Segundo Zaichenko, o investimento da maioria das empresas nessa frente se restringe a compra de novos equipamentos. Ele observou, ainda, que muitas vezes as medidas adotadas na Rússia podem ser entendidas como de caráter protecionista.
O indiano Keshab Das ressaltou o estímulo a pequenas e médias empresas nas compras do governo. Ele contou que o país tem tradição na prática desde o período colonial, e, depois de repensar parte desses investimentos pelo alto custo, estabeleceu em 2012 uma política nacional para essas aquisições. “Há uma lista como 358 itens – já foram 800 – que só podem ser produzidos por PMEs. Além disso, há cotas para apoiar a atividade econômica de castas e etnias marginalizadas”, explicou, ponderando que a informalidade impede que muitas delas acessem tais estímulos.
Para Das, uma maior articulação dos Brics para ampliar a participação na economia mundial exigiria esforços de integração e harmonização de procedimentos e regras relativas ao tema do painel, bem como transparência.
Risco partilhado
Em sua apresentação, o chinês Xielin Liu defendeu que o governo deve partilhar com as empresas o risco dos investimentos inovativos, assim como ajudar a consolidar áreas da economia. Segundo relatou, foi em 2006 que seu país combinou pela primeira vez os critérios de conteúdo nacional e inovação em compras públicas.
Liu citou casos que considera acertos e erros nesse sentido. Entre os primeiros, a transferência de tecnologia de grupos estrangeiros que participaram de obras de engenharia dos trens-bala.

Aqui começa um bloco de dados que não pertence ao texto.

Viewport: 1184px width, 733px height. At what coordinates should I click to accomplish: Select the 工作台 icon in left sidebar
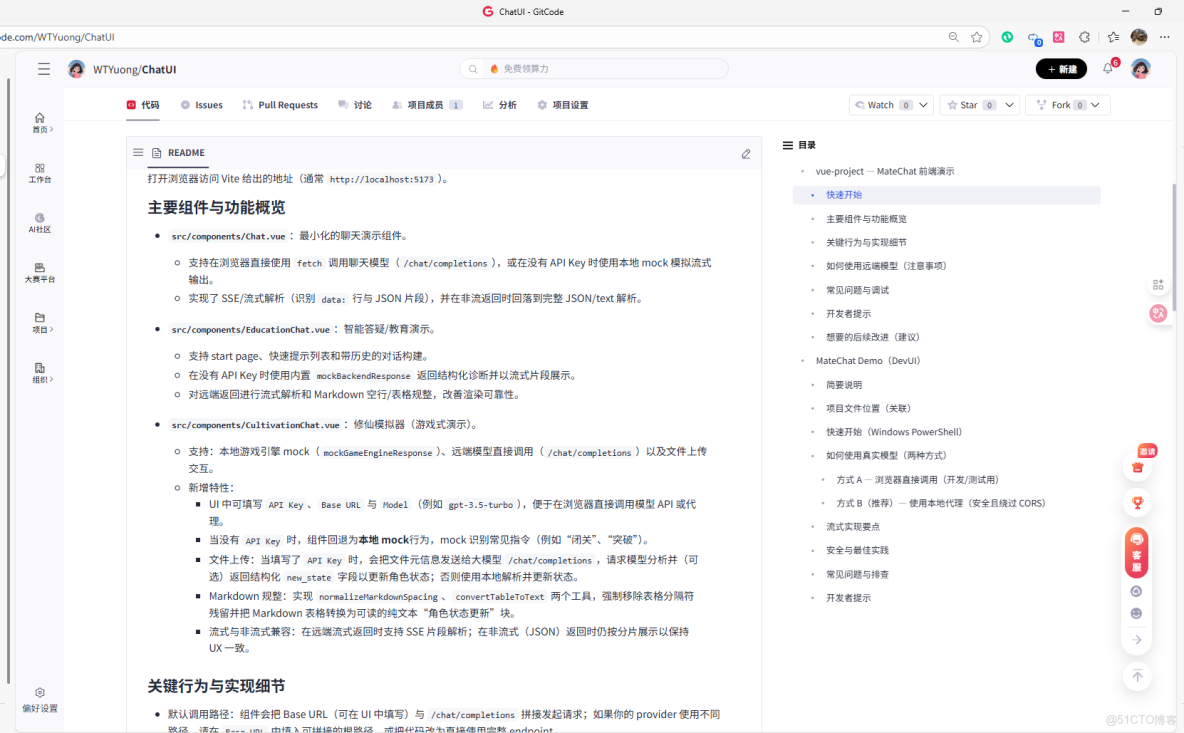40,172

No outro grupo, tentativas de emplacar o software livre em produtos de informática. “Nem sempre é fácil distinguir política de compra de reserva de mercado, e os Estados Unidos e a Europa não gostam alguns procedimentos chineses”, comentou.
A debatedora da África do Sul, Erika Kraemer-Mbula, elencou a redistribuição de renda, a formatação de mercados e a proteção ao meio ambiente como objetivos para os quais os governos do seu país vêm usando a política de compras. À semelhança da Índia, existem ações afirmativas para apoiar o empreendedorismo entre a população negra e entre as mulheres.
“Uma das limitações é a falta de critérios para alinhar objetivos sociais e inovativos”, apontou. “Além disso, há um entendimento nas agências públicas de que inovar é uma atividade cara. Essas instituições têm aversão a riscos.” Ela acrescentou que os Brics poderiam mapear as atividades e setores com alto potencial inovador para promovê-los.
Foco
Também Luiz Martins, da Finep, enfatizou a importância de seletividade nas ações com esse fim. Ele lembrou que, no Brasil, as compras públicas movimentam cerca de 10% do Produto Interno Bruto (PIB).
“Se o mundo não é plano e a história não acabou, o Estado tem um papel a desempenhar na inserção nacional na economia”, disse. “É preciso entender que o mercado global não é livre, e sim dominado por 500 a 600 empresas oligopólicas.”
Martins apontou entraves legais para a promoção da atividade inovativa, no caso brasileiro – em especial a chamada Lei das Licitações (8.666), de 1993. Na sua avaliação, o debate de hoje reforçou que não se pode tratar, nas regras de compras públicas, todos os materiais e insumos da mesma maneira.
“Na área de inovação, nem sempre o mais barato é melhor”, defendeu. “Se o governo dos Estados Unidos não comprasse 100% da produção de chips na década de 50, essa tecnologia não teria ido para a frente. Se fosse optar pelo mais barato, compraria transistores.”